O bispo de Angra, D. Armando Esteves Domingues, defendeu na quinta-feira, 5 de setembro de 2026, uma governação assente na corresponsabilidade e no serviço, durante a Eucaristia de ação de graças pelos 50 anos da Autonomia dos Açores, na Igreja Matriz da Horta. O prelado rejeitou o isolamento e apelou à solidariedade entre as ilhas do arquipélago, alertando que a autonomia não se constrói no isolamento de uma pessoa ou de uma ilha contra a outra, mas na interdependência dos barcos.
A celebração contou com a presença do presidente da Assembleia da República e dos titulares dos órgãos de governo da Região Autónoma dos Açores.
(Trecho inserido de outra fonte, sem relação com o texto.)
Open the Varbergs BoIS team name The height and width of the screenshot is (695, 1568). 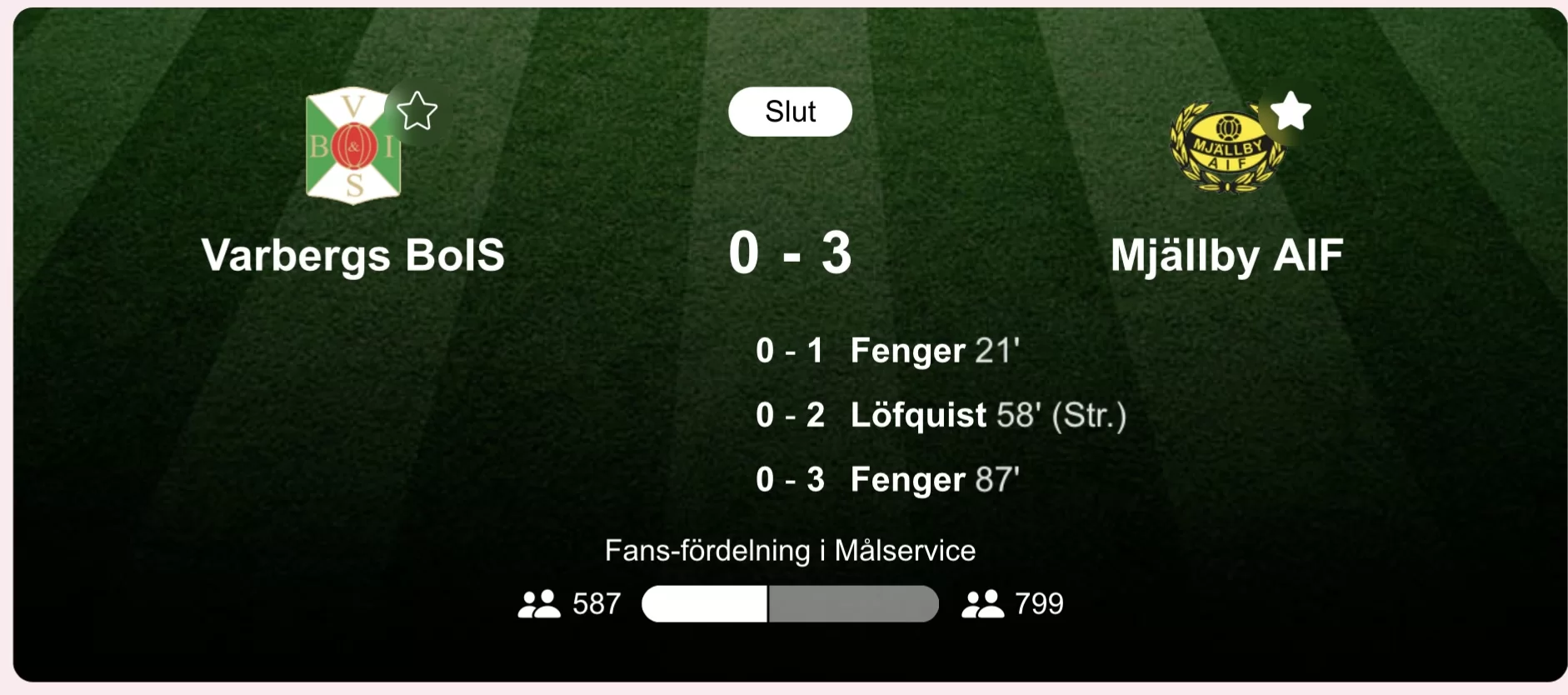353,255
D. Armando Esteves Domingues utilizou o relato evangélico da pesca milagrosa para ilustrar o compromisso social, sublinhando que este "fazer-se ao largo" exige que os açorianos continuem a "sonhar juntos o futuro" e que quando uma ilha apanha peixe, a outra tem de vir ajudar a puxar a rede para garantir que todo o arquipélago triunfe.
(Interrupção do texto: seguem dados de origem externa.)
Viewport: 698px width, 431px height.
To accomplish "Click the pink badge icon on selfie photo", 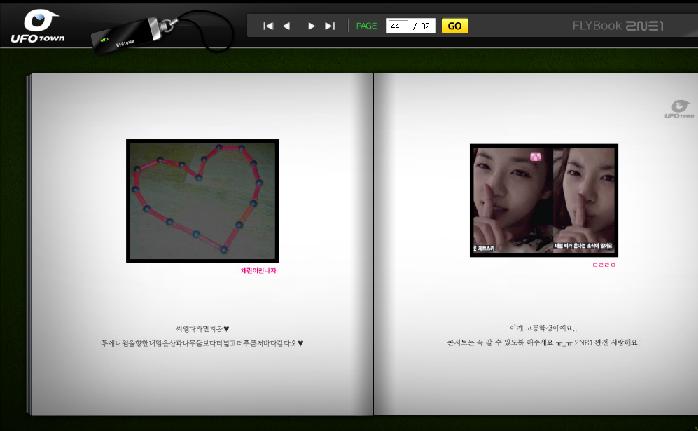I will (536, 155).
O bispo de Angra alertou para os perigos do individualismo territorial e defendeu que o futuro da região depende da erradicação da pobreza e da exclusão, sendo preciso que a sociedade assegure "peixe, carne, casa e pão que cheguem para todos". Na homilia, evocou a figura de São Gregório Magno para reclamar uma liderança política orientada para a justiça, sustentando que as decisões públicas devem ter "o cheiro do povo" e assumir a prioridade dos vulneráveis.
A celebração religiosa enquadra-se nas commemorateões dos 50 anos da Autonomia Político-Administrativa da Região Autónoma dos Açores. D. Armando Esteves Domingues lembrou ainda o papel histórico da rede paroquial na coesão do arquipélago, evidenciando que a Igreja Católica foi a única instituição a olhar para os Açores como um "todo" antes do poder político centralizado de 1766.